● ENUNCIADO 1
Responde según el texto de lectura:
(a) ¿Cuántas personas fueron asesinadas con premeditación por dos regímenes, y durante cuántos años?
(b) De los más de cuatro millones de ciudadanos polacos asesinados por los alemanes, ¿cuántos eran judíos?
(c) ¿En qué idioma escribió su nota la muchacha judía en el muro de la sinagoga de Kovel?

● TEXTO DE LECTURA
####

Catorce millones de personas fueron asesinadas con premeditación por dos regímenes durante doce años. Es un periodo que apenas empezamos a conocer, y menos aún a entender. Repitiendo cifras exageradas, los europeos dejan sueltos en su cultura millones de fantasmas de personas que nunca existieron. Por desgracia, son espectros con poder. Lo que empieza como una competición de martirologios puede terminar como un imperialismo martirológico. Las guerras de la antigua Yugoslavia de la década de 1990 empezaron, en parte, porque los serbios creían que en la Segunda Guerra Mundial habían muerto muchos más de sus paisanos de lo que era cierto. Cuando se remueve la historia, los números suben, las memorias se ocultan y el peligro aumenta para todos.

¿Pueden realmente los muertos pertenecer a alguien? De los más de cuatro millones de ciudadanos polacos asesinados por los alemanes, unos tres millones eran judíos. Todos ellos cuentan como ciudadanos polacos, puesto que lo eran. Muchos de ellos se identificaban poderosamente con Polonia; algunas personas que murieron como judías ni siquiera se consideraban a sí mismas como tales. Más de un millón de esos judíos se cuentan también como ciudadanos soviéticos, porque vivían en la mitad de Polonia anexionada por la URSS al principio de la guerra. La mayoría de ese millón vivía en territorios que ahora pertenecen a la Ucrania independiente.

La muchacha judía que grabó una nota a su madre en el muro de la sinagoga de Kovel, ¿pertenece a la historia polaca, a la soviética, a la israelí o a la ucraniana? Ella escribió su nota en polaco; otros judíos que estuvieron en la misma sinagoga y el mismo día escribieron en yiddish. ¿Y qué decir de la madre judía de Dina Pronicheva, que instó a su hija en ruso a que huyera de Babii Yar, que está en Kiev, la actual capital de la Ucrania independiente? La mayoría de los judíos de Kovel y de Kiev, como los de la mayor parte de Europa del Este, no eran ni sionistas, ni polacos, ni ucranianos, ni comunistas. ¿Puede decirse que murieron por Israel, Polonia, Ucrania o la Unión Soviética? Eran judíos, eran ciudadanos polacos o soviéticos, sus vecinos eran ucranianos, polacos o rusos. Pertenecen, de algún modo, a las historias de cuatro países, en la medida en que las historias de esos países sean en realidad diferentes.

####

Extracto de un conjunto de datos
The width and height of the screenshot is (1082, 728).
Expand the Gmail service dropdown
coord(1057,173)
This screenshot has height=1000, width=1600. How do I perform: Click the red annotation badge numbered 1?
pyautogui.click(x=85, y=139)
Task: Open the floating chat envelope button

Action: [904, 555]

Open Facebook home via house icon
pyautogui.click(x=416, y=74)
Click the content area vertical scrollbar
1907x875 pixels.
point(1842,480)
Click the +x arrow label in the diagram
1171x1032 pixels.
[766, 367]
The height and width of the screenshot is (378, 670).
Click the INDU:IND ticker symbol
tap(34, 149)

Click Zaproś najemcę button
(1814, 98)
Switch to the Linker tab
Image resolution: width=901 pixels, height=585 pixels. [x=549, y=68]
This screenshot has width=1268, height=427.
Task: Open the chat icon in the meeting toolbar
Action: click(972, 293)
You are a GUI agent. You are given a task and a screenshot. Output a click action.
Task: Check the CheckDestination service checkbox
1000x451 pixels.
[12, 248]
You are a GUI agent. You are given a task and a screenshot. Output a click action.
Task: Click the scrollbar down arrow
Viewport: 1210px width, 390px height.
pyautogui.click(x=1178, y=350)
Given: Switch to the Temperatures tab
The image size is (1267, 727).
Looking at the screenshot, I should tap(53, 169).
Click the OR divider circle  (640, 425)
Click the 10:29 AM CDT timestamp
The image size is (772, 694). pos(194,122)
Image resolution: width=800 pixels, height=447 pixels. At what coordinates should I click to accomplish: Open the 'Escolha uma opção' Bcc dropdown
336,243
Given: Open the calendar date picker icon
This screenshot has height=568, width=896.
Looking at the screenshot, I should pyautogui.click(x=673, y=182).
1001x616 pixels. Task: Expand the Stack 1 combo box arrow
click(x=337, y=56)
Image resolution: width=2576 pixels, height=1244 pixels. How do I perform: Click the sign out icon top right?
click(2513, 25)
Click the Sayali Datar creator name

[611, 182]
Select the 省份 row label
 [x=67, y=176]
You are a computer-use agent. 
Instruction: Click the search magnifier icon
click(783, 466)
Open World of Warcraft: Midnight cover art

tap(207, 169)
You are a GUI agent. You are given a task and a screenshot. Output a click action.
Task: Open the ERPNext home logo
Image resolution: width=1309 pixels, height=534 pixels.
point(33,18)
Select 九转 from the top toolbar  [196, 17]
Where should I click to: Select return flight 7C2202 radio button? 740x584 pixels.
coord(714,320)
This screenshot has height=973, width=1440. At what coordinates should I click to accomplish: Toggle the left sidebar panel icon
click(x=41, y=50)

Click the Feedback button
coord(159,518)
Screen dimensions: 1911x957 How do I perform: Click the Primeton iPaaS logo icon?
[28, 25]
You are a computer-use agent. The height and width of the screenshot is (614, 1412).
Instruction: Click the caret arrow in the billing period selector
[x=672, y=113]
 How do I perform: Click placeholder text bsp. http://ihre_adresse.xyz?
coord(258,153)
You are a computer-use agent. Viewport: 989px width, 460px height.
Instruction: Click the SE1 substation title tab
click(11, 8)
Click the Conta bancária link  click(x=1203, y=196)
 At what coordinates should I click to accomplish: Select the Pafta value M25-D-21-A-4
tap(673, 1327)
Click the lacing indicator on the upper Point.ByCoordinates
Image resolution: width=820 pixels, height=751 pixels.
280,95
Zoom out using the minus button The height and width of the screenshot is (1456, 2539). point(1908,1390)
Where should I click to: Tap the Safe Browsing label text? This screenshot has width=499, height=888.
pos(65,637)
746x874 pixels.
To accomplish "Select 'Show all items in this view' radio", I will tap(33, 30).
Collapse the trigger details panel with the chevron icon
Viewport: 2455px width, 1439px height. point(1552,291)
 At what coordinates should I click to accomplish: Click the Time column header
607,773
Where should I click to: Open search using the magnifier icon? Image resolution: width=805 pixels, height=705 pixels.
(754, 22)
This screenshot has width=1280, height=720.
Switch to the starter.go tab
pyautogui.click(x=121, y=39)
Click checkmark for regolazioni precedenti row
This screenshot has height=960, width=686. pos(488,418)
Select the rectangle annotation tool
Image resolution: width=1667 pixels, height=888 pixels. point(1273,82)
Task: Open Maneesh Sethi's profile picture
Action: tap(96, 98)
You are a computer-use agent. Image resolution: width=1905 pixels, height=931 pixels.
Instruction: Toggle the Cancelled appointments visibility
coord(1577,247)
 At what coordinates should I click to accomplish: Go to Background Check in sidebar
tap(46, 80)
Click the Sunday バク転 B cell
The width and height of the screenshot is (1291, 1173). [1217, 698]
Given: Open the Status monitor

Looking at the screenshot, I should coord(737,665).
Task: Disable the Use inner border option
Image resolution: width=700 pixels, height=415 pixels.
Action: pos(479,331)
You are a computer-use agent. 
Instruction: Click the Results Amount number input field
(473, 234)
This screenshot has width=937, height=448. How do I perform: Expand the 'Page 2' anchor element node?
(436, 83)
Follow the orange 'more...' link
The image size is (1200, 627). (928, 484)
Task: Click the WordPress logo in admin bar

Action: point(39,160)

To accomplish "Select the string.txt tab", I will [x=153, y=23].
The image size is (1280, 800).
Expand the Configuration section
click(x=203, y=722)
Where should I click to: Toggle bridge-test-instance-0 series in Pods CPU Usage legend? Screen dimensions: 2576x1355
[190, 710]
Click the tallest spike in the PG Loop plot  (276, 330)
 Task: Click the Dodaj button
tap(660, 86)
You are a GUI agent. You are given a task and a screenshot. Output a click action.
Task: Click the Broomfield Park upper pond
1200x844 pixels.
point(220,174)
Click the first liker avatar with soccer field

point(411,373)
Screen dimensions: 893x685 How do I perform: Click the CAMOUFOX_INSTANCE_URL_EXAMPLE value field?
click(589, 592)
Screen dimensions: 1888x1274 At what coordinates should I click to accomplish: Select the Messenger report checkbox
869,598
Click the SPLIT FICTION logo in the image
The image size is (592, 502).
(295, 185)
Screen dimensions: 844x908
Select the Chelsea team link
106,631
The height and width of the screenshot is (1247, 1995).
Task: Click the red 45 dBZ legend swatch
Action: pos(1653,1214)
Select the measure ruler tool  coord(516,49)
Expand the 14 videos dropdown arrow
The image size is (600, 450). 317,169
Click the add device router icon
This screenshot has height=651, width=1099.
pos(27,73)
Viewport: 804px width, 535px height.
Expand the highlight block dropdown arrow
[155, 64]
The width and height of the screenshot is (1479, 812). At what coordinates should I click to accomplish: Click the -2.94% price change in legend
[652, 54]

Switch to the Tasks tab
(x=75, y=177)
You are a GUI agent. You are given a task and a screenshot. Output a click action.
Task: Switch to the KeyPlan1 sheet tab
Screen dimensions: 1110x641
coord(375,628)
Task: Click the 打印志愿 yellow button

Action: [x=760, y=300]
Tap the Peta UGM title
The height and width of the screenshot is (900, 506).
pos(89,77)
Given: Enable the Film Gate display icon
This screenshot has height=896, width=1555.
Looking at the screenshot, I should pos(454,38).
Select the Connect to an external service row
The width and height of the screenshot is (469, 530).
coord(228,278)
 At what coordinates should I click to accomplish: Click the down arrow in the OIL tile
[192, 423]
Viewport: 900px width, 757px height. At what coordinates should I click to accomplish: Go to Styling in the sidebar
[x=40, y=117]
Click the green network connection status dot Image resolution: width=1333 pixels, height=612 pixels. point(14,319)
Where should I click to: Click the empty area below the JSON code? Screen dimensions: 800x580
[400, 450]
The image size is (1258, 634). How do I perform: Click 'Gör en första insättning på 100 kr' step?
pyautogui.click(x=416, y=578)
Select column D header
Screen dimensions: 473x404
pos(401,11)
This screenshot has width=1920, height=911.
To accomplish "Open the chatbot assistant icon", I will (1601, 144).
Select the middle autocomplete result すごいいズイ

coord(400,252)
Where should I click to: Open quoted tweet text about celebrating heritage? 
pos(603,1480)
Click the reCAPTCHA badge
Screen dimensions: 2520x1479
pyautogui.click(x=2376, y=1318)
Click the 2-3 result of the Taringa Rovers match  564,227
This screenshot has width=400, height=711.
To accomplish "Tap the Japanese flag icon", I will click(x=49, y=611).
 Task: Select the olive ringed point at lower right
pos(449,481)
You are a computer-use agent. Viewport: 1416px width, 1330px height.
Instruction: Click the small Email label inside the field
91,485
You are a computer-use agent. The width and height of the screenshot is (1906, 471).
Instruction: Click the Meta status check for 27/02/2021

####

● ENUNCIADO 2
Actualiza los registros empezando en la línea que contiene "At what coordinates should I click to accomplish: Click the down" y terminando en el final de los registros, con ambos extremos incluidos. Sustituye "Screen dimensions" por "Screen size", deja todo lo demás igual y devuelve solo esas líneas.

● RESPUESTA DESARROLLADA 1
(a) Catorce millones de personas, durante doce años.
(b) Unos tres millones.
(c) En polaco.

● RESPUESTA DESARROLLADA 2
 At what coordinates should I click to accomplish: Click the down arrow in the OIL tile
[192, 423]
Viewport: 900px width, 757px height. At what coordinates should I click to accomplish: Go to Styling in the sidebar
[x=40, y=117]
Click the green network connection status dot Image resolution: width=1333 pixels, height=612 pixels. point(14,319)
Where should I click to: Click the empty area below the JSON code? Screen size: 800x580
[400, 450]
The image size is (1258, 634). How do I perform: Click 'Gör en första insättning på 100 kr' step?
pyautogui.click(x=416, y=578)
Select column D header
Screen size: 473x404
pos(401,11)
This screenshot has width=1920, height=911.
To accomplish "Open the chatbot assistant icon", I will (1601, 144).
Select the middle autocomplete result すごいいズイ

coord(400,252)
Where should I click to: Open quoted tweet text about celebrating heritage? 
pos(603,1480)
Click the reCAPTCHA badge
Screen size: 2520x1479
pyautogui.click(x=2376, y=1318)
Click the 2-3 result of the Taringa Rovers match  564,227
This screenshot has width=400, height=711.
To accomplish "Tap the Japanese flag icon", I will click(x=49, y=611).
 Task: Select the olive ringed point at lower right
pos(449,481)
You are a computer-use agent. Viewport: 1416px width, 1330px height.
Instruction: Click the small Email label inside the field
91,485
You are a computer-use agent. The width and height of the screenshot is (1906, 471).
Instruction: Click the Meta status check for 27/02/2021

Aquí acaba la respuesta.